Dog breeding has led to a wide variation in the sizes and shapes of the many dog breeds we see today, from the tiniest Chihuahua to the biggest Great Dane, but what about your dog’s coat?

A new study of canine genetics reveals that nature, not human intervention, created the main dog coat colors and patterns in our four-legged friends.

Researchers studied a gene called ASIP (agouti signaling protein), which controls the distribution of yellow and black pigments in mammals, including dogs.

In dogs, ASIP is responsible for the familiar markings of such breeds as the Collie, German Shepherd, and Newfoundland.  It controls five color patterns:  dominant yellow, shaded yellow, agouti, black saddle, and black back.

The researchers found that when it comes to modern dogs, the history of this gene not only predates human intervention, but it also predates our dogs’ wolf ancestors.

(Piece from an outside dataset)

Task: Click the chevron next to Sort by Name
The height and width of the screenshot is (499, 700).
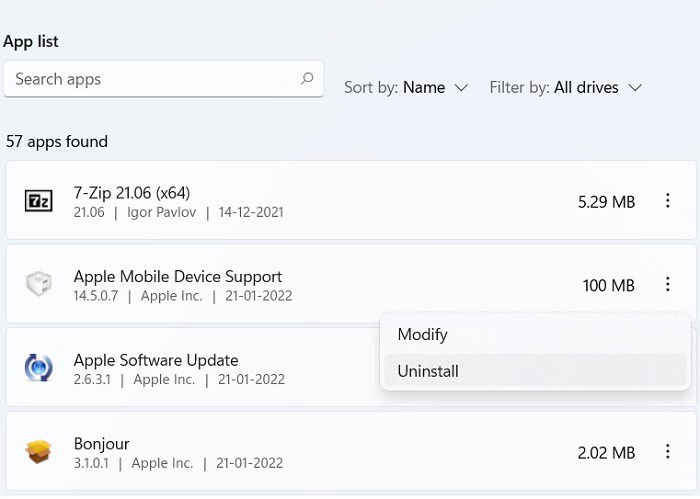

Analysis shows that modern canine coat patterns originated from an extinct canid species that diverged from the grey wolf more than two million years ago.

The researchers also believe that genetic selection for lighter coat color came about during the Pleistocene era, in canids that lived in cold, high-altitude environments.

A similar lightening in coat color is also seen in other mammals like polar bears and arctic hares and foxes.  A lighter coat color in a snowy environment can be an advantage for both predators and prey.